Treatment of tinea infections is focused on 2 factors: (1) the amount of surface area affected and (2) the presence (or absence) of terminal hairs in the affected area. Topical treatment is impractical when large surface areas are affected; similarly, the presence of terminal hairs allows the fungus to track deeply down the follicular epithelium, also rendering topical therapy impractical.

Treatment of tinea barbae, which by definition involves the bearded face, involves use of an oral antifungal agent,[9] usually with griseofulvin, terbinafine, or itraconazole (Table 2).[10]

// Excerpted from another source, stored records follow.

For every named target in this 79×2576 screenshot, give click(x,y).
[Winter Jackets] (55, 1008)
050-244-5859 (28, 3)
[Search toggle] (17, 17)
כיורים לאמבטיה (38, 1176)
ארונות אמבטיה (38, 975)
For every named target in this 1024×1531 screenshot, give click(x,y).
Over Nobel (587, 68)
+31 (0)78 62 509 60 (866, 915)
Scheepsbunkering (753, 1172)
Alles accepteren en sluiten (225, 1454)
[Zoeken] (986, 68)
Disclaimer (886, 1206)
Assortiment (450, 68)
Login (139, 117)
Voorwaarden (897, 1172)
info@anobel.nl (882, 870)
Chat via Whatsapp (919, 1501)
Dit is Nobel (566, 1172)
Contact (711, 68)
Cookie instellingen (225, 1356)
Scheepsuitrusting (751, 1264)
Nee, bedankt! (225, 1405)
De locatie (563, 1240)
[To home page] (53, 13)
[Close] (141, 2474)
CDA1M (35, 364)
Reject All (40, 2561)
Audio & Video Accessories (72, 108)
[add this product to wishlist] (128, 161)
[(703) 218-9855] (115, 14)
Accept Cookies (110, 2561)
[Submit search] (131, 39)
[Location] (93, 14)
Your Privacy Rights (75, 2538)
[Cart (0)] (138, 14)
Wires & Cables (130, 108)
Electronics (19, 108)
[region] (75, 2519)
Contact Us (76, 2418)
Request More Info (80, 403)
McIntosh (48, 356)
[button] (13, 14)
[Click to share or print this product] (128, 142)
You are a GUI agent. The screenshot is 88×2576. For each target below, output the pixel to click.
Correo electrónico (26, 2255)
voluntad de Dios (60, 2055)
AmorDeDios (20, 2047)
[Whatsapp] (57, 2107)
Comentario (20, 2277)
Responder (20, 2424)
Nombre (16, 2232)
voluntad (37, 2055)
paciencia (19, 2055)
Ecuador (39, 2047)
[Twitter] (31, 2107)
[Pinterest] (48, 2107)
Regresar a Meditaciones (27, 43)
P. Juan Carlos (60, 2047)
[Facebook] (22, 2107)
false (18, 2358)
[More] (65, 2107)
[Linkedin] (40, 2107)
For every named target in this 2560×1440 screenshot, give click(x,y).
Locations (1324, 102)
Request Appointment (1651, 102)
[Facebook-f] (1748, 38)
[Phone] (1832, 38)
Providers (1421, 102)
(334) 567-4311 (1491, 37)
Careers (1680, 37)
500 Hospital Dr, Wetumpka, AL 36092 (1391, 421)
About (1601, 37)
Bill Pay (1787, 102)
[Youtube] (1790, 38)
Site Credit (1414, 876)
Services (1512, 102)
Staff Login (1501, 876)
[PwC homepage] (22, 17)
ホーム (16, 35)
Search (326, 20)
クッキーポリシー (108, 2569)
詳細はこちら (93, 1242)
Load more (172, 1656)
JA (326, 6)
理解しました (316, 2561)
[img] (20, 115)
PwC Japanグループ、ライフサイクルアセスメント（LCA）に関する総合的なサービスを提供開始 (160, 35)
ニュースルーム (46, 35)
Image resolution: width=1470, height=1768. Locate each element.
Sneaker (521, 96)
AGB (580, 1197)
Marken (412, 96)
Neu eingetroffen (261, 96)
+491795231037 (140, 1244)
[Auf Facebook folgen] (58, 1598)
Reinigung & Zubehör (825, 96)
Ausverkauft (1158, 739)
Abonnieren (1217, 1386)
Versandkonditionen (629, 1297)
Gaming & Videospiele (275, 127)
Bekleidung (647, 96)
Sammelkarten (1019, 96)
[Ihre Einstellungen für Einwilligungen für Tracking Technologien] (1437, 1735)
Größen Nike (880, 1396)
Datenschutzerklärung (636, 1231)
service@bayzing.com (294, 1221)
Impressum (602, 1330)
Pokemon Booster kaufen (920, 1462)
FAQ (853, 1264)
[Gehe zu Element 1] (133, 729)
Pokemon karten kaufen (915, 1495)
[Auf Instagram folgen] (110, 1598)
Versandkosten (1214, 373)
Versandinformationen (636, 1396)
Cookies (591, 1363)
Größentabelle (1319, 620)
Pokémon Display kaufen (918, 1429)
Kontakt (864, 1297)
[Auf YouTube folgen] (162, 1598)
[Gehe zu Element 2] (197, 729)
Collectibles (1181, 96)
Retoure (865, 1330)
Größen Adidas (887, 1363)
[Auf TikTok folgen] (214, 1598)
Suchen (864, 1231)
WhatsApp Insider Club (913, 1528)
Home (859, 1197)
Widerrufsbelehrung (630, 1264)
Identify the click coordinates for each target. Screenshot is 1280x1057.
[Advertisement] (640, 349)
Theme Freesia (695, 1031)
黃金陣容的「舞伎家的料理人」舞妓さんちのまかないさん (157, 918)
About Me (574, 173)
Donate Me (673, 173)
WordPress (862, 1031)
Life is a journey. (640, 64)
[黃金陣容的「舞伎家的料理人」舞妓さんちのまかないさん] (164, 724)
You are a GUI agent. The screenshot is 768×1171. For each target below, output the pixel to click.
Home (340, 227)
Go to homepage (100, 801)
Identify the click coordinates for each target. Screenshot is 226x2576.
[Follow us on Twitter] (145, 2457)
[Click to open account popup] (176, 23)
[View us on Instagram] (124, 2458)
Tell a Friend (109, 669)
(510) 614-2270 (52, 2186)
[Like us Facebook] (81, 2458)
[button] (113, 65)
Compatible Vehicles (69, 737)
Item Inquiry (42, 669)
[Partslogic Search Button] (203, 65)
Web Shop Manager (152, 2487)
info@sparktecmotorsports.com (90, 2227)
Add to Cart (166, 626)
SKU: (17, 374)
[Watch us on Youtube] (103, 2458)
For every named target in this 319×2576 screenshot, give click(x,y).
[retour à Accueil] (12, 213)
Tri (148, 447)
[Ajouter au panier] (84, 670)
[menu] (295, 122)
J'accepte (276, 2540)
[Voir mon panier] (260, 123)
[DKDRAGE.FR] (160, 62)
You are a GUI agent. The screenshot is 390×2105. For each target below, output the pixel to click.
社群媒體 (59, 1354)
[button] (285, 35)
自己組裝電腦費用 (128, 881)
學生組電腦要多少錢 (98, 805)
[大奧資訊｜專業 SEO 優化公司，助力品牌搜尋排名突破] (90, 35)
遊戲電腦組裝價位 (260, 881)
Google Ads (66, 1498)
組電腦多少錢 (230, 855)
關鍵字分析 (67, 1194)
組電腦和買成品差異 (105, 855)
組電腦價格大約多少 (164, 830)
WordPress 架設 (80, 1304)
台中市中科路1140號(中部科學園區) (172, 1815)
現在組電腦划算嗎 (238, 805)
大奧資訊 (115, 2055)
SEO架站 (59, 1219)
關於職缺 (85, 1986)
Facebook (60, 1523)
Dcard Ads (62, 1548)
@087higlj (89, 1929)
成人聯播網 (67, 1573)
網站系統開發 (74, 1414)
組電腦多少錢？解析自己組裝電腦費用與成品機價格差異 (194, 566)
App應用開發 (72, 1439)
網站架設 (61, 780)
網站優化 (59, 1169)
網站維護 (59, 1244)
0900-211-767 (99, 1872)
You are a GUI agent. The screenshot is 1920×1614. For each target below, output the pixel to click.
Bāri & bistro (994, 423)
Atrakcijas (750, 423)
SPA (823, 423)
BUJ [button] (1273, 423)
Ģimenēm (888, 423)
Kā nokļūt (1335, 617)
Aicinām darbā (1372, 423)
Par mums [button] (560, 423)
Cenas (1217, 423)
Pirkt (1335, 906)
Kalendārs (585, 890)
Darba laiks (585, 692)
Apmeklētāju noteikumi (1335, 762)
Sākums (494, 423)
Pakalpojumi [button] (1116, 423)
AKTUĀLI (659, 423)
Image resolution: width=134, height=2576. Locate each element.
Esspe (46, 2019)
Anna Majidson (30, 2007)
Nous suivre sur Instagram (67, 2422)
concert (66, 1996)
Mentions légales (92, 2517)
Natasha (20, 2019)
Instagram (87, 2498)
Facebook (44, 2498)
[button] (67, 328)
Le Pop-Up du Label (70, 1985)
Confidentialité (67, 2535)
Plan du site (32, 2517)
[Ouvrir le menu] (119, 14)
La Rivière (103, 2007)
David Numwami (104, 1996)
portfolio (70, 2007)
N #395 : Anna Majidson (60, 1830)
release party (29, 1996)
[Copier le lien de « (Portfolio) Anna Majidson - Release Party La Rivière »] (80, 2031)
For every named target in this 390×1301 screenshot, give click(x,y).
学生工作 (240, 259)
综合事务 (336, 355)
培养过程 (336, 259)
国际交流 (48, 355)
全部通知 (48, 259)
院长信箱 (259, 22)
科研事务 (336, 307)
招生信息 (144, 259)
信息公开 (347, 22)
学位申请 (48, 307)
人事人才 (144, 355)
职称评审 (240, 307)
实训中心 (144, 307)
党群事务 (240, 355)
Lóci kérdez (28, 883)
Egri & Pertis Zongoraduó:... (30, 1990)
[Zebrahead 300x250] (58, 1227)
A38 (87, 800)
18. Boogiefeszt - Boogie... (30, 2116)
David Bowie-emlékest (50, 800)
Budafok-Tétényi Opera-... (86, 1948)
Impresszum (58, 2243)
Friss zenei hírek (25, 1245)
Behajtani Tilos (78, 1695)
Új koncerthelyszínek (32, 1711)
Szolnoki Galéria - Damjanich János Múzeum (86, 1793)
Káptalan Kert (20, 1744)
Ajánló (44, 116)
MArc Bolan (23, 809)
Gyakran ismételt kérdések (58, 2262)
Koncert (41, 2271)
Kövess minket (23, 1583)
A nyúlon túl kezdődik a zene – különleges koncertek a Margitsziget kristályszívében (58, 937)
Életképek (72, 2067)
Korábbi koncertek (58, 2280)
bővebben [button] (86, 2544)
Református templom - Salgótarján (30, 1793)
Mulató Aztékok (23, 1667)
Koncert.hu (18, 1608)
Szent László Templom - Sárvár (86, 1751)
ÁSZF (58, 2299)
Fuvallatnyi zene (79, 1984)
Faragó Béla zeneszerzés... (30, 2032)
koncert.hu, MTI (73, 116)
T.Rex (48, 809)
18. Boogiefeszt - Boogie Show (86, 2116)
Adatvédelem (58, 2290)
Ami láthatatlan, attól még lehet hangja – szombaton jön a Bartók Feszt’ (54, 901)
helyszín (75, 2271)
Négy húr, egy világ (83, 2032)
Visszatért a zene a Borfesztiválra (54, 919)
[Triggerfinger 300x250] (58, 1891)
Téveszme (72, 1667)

Table 2. Common Treatment Protocols for Tinea Barbae

Agent Mechanism of Antifungal Action Fungistatic or Fungicidal Typical Dose Duration of Treatment
Griseofulvin Interference with microtubule formation Fungistatic Either
500 mg once daily to twice daily (microsized)

or

333 mg once daily to twice daily (ultramicrosized)
2 weeks beyond resolution (usually 4-6 weeks)
Terbinafine Inhibition of squalene epoxidase Fungicidal 250 mg once daily 2-4 weeks
Itraconazole Inhibition of 14alpha-demethylase Fungistatic Either
200 mg twice daily x 1 week (pulse, may be repeated in 3 weeks)

or

100 mg twice daily x 4 weeks

From Dismukes WE, et al.[10]

Discussion of Treatment

Although clotrimazole, ciclopirox olamine, and miconazole are active against dermatophytes,[11] they are only available in topical formulations and are not often administered in the management of tinea barbae. Nystatin has no activity against dermatophytes.[10]

Case Wrap-up

This patient was treated with terbinafine (250 mg once daily x 2 weeks) and he resolved completely. Given that the condition was present for at least 3 years and had failed a variety of empirical treatments prescribed by other physicians, the patient was quite pleased with this outcome.